Shares in Just Eat Takeaway, the owner of Grubhub, one of New York’s biggest food delivery apps, fell more than 7 per cent on Friday after the city voted to cap the commission rates that food delivery services could charge.
A number of US cities limited how much the likes of Grubhub, DoorDash and Uber could charge restaurants for deliveries during the coronavirus pandemic, collectively costing them hundreds of millions of dollars.
The companies assumed it would only be a temporary measure but now both New York and San Francisco have moved to make the change permanent, severely denting the future profitability of the apps, and other major cities are likely to follow suit.
On Thursday, New York’s city council voted to approve legislation that makes permanent a commission cap of 23 per cent, broken down into 15 per cent for delivery services, 5 per cent for add-ons such as marketing and 3 per cent to cover transaction fees .
“We are not here to enable billion-dollar companies and their investors to get richer at the expense of restaurants,” said council member Francisco Moya.
Previously, the delivery apps had been known to charge as much as 30 per cent. DoorDash shares dipped just over 2pc while Uber shares rose 1pc.
“This permanent price control is flagrantly unconstitutional and will hurt local restaurants, delivery workers and diners across NYC,” said Grubhub. “We will vigorously fight this illegal action.”
Wedbush analyst Dan Ives predicted that the permanent cap in New York would mean a “10 per cent headwind” on growth for all of the players in the market.
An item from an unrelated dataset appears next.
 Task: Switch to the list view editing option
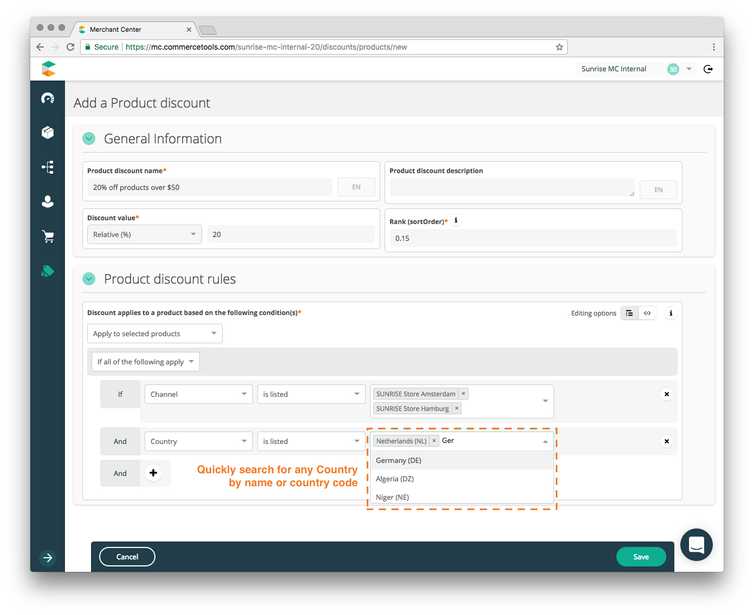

It is particularly damaging for Grubhub, which counts the city as its crown jewel and was a significant part of its attractiveness to Just Eat Takeaway, which acquired it earlier this year in a deal worth $7.3bn after talks with Uber fell through.
Ives said companies should be bracing themselves. “We expect this to become a major trend heading into 2022 which will pose a challenge to sector growth,” he said.
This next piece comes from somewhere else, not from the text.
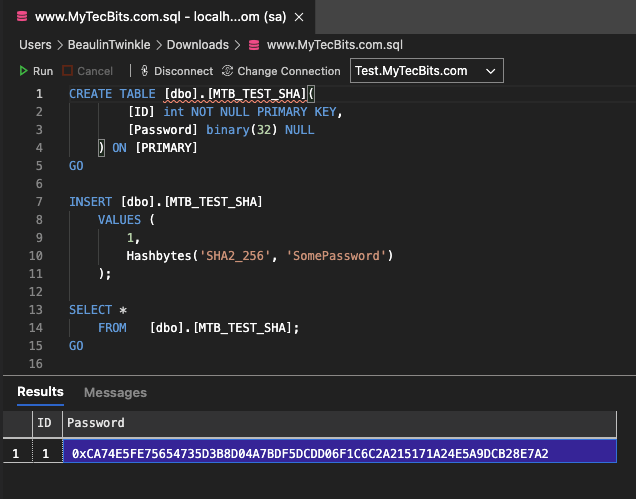Click the ID column header

click(44, 423)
San Francisco voted in June to keep a 15 per cent ceiling in place, which had originally been set to expire 60 days after the city declared restaurants could fully reopen.
“We really have an imperative to protect independent restaurants from the exploitive and predatory practices of third-party food delivery apps that seek to extract wealth from our local economy,” said San Francisco Supervisor Aaron Peskin during the voting session.
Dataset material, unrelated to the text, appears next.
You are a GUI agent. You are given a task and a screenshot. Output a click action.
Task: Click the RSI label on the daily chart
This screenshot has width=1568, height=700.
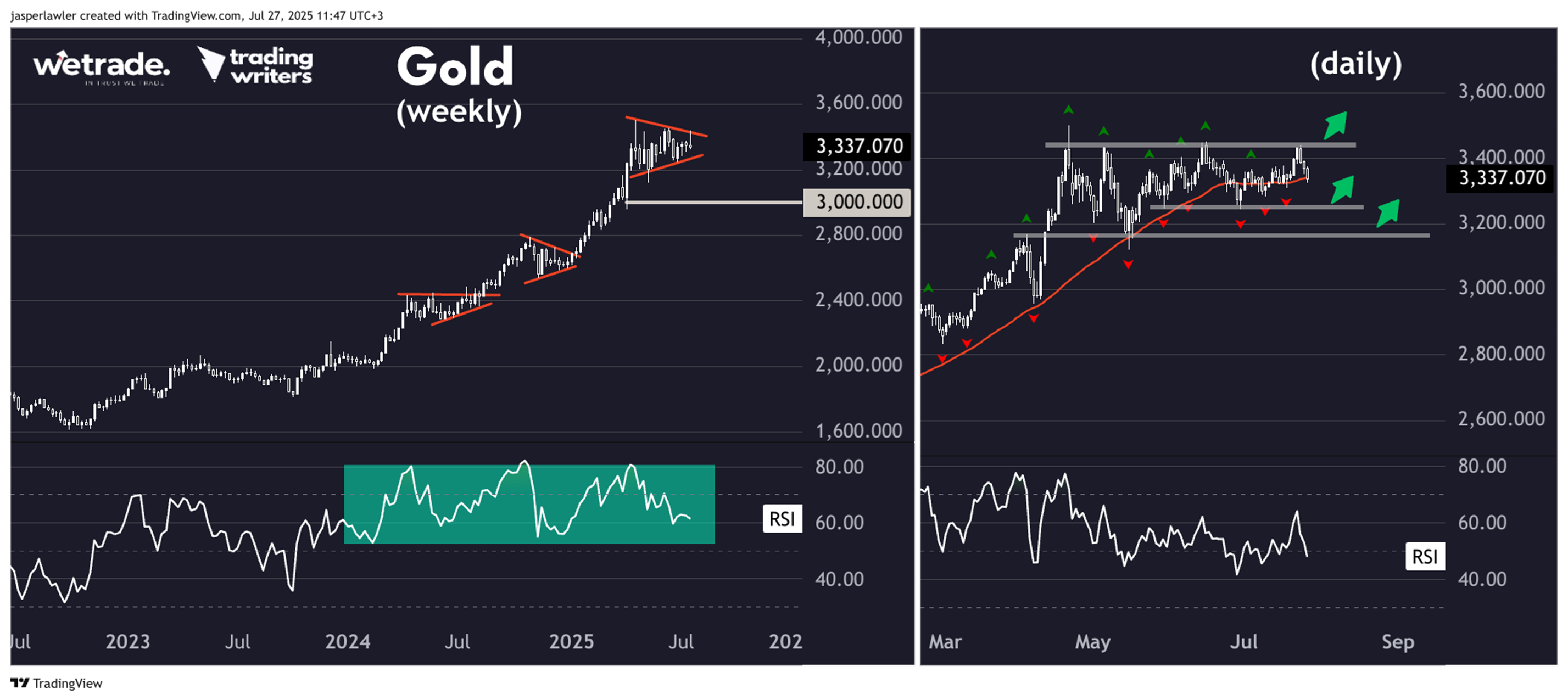1424,556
The companies have responded with a legal challenge in San Francisco and are likely to do the same in New York, according to two people familiar with their plans.
Meanwhile, other cities with temporary caps, such as Los Angeles, Seattle, Chicago, Washington DC and Las Vegas, are looking on as they consider whether to make them permanent.
“The outcome of the legal battles in NYC and San Francisco will probably determine if other cities attempt to impose fee caps,” said Robert Mollins, of Gordon Haskett Research Advisors, in a note to investors. “We believe other cities will wait to see the end legal outcome before making a decision to impose permanent fee caps.”
For Grubhub, the commission caps are currently what stands between it and ebitda profitability, its European parent company Just Eat Takeaway said in a recent presentation to investors. It stated that in the first half of the year, Grubhub suffered an €88m impact from commission caps. Without it, Grubhub would have achieved ebitda earnings of €63m — instead, it posted a €25m loss.
The picture is similar to DoorDash, which said commission caps cost it $26m in this year’s second quarter. DoorDash said: “We believe this legislation and any similar legislation is unnecessary in light of the range of choices available to merchants; harmful to consumers, [couriers], and the restaurants these policies are intended to help; and unconstitutional.”
Uber has not disclosed its own comparable figures. It did not respond to a request for comment on the New York City measures.
Over the past year, both DoorDash and Uber began offering pricing structures that would reduce their reliance on per-order commission in favor of restaurants paying set fees for added services, such as more prominent ranking within the app.
Those changes signal a shifting view in the delivery sector, including among grocery apps such as Instacart and Gopuff, that selling the “shop window” space within their crowded apps could provide a more lucrative and sustainable business model in the long term — as well as capitalizing on the reams of data on consumer buying habits.